## WHAT THE TASK REQUIRES
All records are to be retyped faithfully and completely.

[Collected data]
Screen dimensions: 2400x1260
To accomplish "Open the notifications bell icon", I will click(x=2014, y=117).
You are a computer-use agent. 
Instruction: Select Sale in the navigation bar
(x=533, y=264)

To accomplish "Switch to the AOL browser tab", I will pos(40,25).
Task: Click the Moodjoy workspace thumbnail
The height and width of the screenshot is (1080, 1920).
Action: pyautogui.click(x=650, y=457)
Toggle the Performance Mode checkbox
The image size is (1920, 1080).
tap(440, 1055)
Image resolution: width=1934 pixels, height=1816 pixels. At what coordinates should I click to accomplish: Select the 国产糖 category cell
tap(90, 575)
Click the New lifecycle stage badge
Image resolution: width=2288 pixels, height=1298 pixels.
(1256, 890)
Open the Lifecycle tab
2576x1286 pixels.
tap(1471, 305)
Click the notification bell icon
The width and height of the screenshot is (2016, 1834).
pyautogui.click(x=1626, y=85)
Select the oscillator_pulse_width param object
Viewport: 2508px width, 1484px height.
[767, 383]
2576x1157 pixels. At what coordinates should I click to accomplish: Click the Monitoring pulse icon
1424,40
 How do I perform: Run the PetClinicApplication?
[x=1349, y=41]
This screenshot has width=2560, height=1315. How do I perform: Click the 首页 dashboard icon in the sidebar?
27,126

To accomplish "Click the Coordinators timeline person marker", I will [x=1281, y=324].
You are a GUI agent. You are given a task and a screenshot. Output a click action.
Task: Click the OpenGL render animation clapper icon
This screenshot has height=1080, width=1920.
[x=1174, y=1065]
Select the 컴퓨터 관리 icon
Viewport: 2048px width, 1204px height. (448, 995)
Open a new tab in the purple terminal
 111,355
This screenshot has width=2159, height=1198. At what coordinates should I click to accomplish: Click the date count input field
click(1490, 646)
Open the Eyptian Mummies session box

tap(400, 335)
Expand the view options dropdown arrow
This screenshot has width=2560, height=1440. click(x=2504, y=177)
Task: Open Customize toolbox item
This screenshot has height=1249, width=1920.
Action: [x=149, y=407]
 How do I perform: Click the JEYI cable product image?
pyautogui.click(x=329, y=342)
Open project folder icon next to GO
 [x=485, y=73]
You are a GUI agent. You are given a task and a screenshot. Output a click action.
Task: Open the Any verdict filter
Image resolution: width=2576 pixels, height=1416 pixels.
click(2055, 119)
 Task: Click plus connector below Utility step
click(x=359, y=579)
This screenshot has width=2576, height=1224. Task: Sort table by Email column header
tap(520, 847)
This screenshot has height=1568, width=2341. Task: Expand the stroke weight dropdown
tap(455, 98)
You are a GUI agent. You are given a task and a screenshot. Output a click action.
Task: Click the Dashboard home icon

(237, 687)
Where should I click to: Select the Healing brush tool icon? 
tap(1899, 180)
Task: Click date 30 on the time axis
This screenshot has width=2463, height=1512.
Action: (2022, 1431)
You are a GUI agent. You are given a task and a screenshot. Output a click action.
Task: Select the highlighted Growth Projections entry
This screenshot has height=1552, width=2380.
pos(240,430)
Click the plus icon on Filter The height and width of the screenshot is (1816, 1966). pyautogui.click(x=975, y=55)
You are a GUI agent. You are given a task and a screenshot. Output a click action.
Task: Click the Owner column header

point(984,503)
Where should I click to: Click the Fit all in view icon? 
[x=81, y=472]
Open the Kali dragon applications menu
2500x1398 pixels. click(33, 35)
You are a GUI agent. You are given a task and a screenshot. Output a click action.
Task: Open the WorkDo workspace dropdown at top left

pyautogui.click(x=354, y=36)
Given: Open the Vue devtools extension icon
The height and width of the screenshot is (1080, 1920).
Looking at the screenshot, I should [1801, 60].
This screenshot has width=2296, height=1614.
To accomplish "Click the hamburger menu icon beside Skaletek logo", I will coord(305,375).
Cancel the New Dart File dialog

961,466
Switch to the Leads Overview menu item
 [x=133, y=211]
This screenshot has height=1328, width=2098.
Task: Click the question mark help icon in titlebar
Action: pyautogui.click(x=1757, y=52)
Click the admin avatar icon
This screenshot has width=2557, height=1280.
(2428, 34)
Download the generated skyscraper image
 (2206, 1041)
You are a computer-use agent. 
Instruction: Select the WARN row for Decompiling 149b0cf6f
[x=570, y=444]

## YOUR RESPONSE
Screen dimensions: 2400x1260
To accomplish "Open the notifications bell icon", I will click(x=2014, y=117).
You are a computer-use agent. 
Instruction: Select Sale in the navigation bar
(x=533, y=264)

To accomplish "Switch to the AOL browser tab", I will pos(40,25).
Task: Click the Moodjoy workspace thumbnail
The height and width of the screenshot is (1080, 1920).
Action: pyautogui.click(x=650, y=457)
Toggle the Performance Mode checkbox
The image size is (1920, 1080).
tap(440, 1055)
Image resolution: width=1934 pixels, height=1816 pixels. At what coordinates should I click to accomplish: Select the 国产糖 category cell
tap(90, 575)
Click the New lifecycle stage badge
Image resolution: width=2288 pixels, height=1298 pixels.
(1256, 890)
Open the Lifecycle tab
2576x1286 pixels.
tap(1471, 305)
Click the notification bell icon
The width and height of the screenshot is (2016, 1834).
pyautogui.click(x=1626, y=85)
Select the oscillator_pulse_width param object
Viewport: 2508px width, 1484px height.
[767, 383]
2576x1157 pixels. At what coordinates should I click to accomplish: Click the Monitoring pulse icon
1424,40
 How do I perform: Run the PetClinicApplication?
[x=1349, y=41]
This screenshot has width=2560, height=1315. How do I perform: Click the 首页 dashboard icon in the sidebar?
27,126

To accomplish "Click the Coordinators timeline person marker", I will [x=1281, y=324].
You are a GUI agent. You are given a task and a screenshot. Output a click action.
Task: Click the OpenGL render animation clapper icon
This screenshot has height=1080, width=1920.
[x=1174, y=1065]
Select the 컴퓨터 관리 icon
Viewport: 2048px width, 1204px height. (448, 995)
Open a new tab in the purple terminal
 111,355
This screenshot has width=2159, height=1198. At what coordinates should I click to accomplish: Click the date count input field
click(1490, 646)
Open the Eyptian Mummies session box

tap(400, 335)
Expand the view options dropdown arrow
This screenshot has width=2560, height=1440. click(x=2504, y=177)
Task: Open Customize toolbox item
This screenshot has height=1249, width=1920.
Action: [x=149, y=407]
 How do I perform: Click the JEYI cable product image?
pyautogui.click(x=329, y=342)
Open project folder icon next to GO
 [x=485, y=73]
You are a GUI agent. You are given a task and a screenshot. Output a click action.
Task: Open the Any verdict filter
Image resolution: width=2576 pixels, height=1416 pixels.
click(2055, 119)
 Task: Click plus connector below Utility step
click(x=359, y=579)
This screenshot has width=2576, height=1224. Task: Sort table by Email column header
tap(520, 847)
This screenshot has height=1568, width=2341. Task: Expand the stroke weight dropdown
tap(455, 98)
You are a GUI agent. You are given a task and a screenshot. Output a click action.
Task: Click the Dashboard home icon

(237, 687)
Where should I click to: Select the Healing brush tool icon? 
tap(1899, 180)
Task: Click date 30 on the time axis
This screenshot has width=2463, height=1512.
Action: (2022, 1431)
You are a GUI agent. You are given a task and a screenshot. Output a click action.
Task: Select the highlighted Growth Projections entry
This screenshot has height=1552, width=2380.
pos(240,430)
Click the plus icon on Filter The height and width of the screenshot is (1816, 1966). pyautogui.click(x=975, y=55)
You are a GUI agent. You are given a task and a screenshot. Output a click action.
Task: Click the Owner column header

point(984,503)
Where should I click to: Click the Fit all in view icon? 
[x=81, y=472]
Open the Kali dragon applications menu
2500x1398 pixels. click(33, 35)
You are a GUI agent. You are given a task and a screenshot. Output a click action.
Task: Open the WorkDo workspace dropdown at top left

pyautogui.click(x=354, y=36)
Given: Open the Vue devtools extension icon
The height and width of the screenshot is (1080, 1920).
Looking at the screenshot, I should [1801, 60].
This screenshot has width=2296, height=1614.
To accomplish "Click the hamburger menu icon beside Skaletek logo", I will coord(305,375).
Cancel the New Dart File dialog

961,466
Switch to the Leads Overview menu item
 [x=133, y=211]
This screenshot has height=1328, width=2098.
Task: Click the question mark help icon in titlebar
Action: pyautogui.click(x=1757, y=52)
Click the admin avatar icon
This screenshot has width=2557, height=1280.
(2428, 34)
Download the generated skyscraper image
 (2206, 1041)
You are a computer-use agent. 
Instruction: Select the WARN row for Decompiling 149b0cf6f
[x=570, y=444]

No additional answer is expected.